So even though my editor, the great Phyllis Grann, was persuaded that Ike would stand up to hard scrutiny, I had my doubts. It was with that ambivalence that, in early 2007, I arrived in Abilene, Kansas, home of the Dwight D. Eisenhower Presidential Library and Museum, unsure where immersion in Eisenhower’s presidential legacy would lead.
There, in Ike’s hometown, surrounded by his voluminous papers, I came around. For what those papers capture is a blend of military acumen, diplomatic subtlety and presidential leadership rivaled in American history only by George Washington.
John Eisenhower, Ike’s perceptive son, crisply described his father to me one morning in 2010. “My dad,” he said, “was not a social reformer. He was a commander-in-chief.” Indeed, he was. Shrewd and patient, moderate and confident, Ike guided America through some of the most treacherous moments of the Cold War. He was urged to take advantage of America’s military advantage in those early years – to finish the Korean War with nuclear weapons, to repel Chinese aggression against Taiwan, to repulse the Soviets in Berlin, to rescue the French garrison at Dien Bien Phu. Eisenhower was not complacent--he authorized the overthrow of Mossadegh in Iran and Arbenz in Guatemala and welcomed the executions of Julius and Ethel Rosenberg--but nor was he reckless or unhinged.

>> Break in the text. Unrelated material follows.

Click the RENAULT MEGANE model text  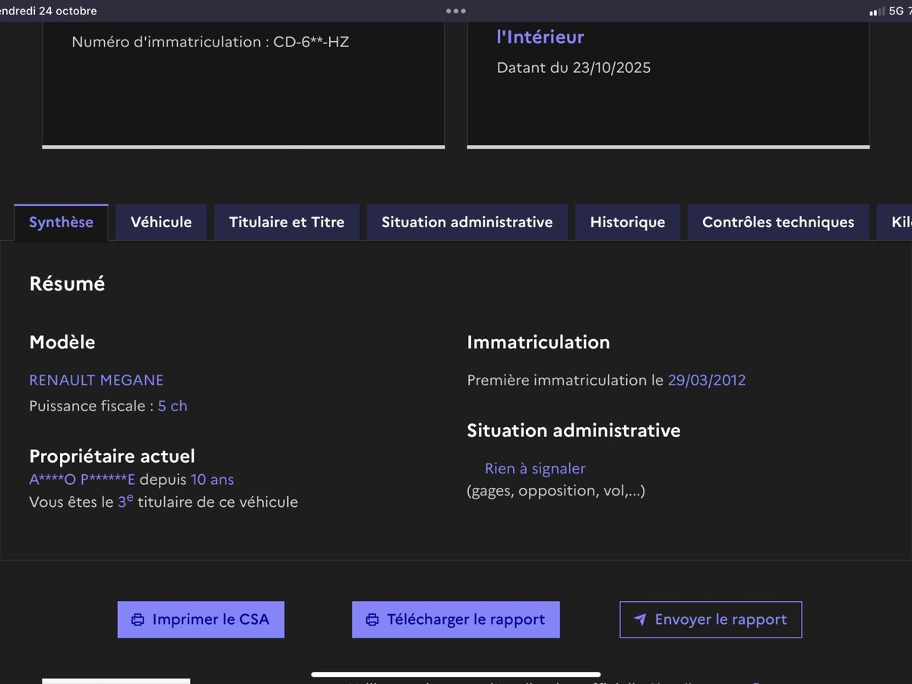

Eisenhower was a terrific poker player, and he played his cards carefully, mindful of the stakes: After ending the Korean War early in his presidency, Eisenhower jousted with the Soviets and Chinese in conflicts across the globe. During those many confrontations across more than seven years, just one American died in combat. That respite brought profound rewards. Eisenhower believed that time favored America in the Cold War, that the West would prevail by virtue of its values. He adamantly rejected Joe McCarthy’s hysterical assault on American civil liberties and helped bring an end to McCarthyism (“McCarthywasm,” as Ike joked).
Ike’s leadership is thoroughly vindicated by time. His willingness to appoint and defer to capable subordinates allowed his civil rights record (highlighted by the appointments of Warren and Justice William Brennan, passage of the 1957 Civil Rights Act and the intervention in Little Rock) to exceed his instincts; his determination to build created the highway system and the St. Lawrence Seaway; his warning of the “military industrial complex” only grows more meaningful with experience. And his fixed pursuit of an unyielding and yet restrained response to communism not only lit the way for victory in the Cold War but also suggests a course for today’s leaders confronted with the challenges of terrorism.
It is a legacy of principled moderation and commitment to progress--one worthy of appreciation at a time when those virtues are in perilously short supply.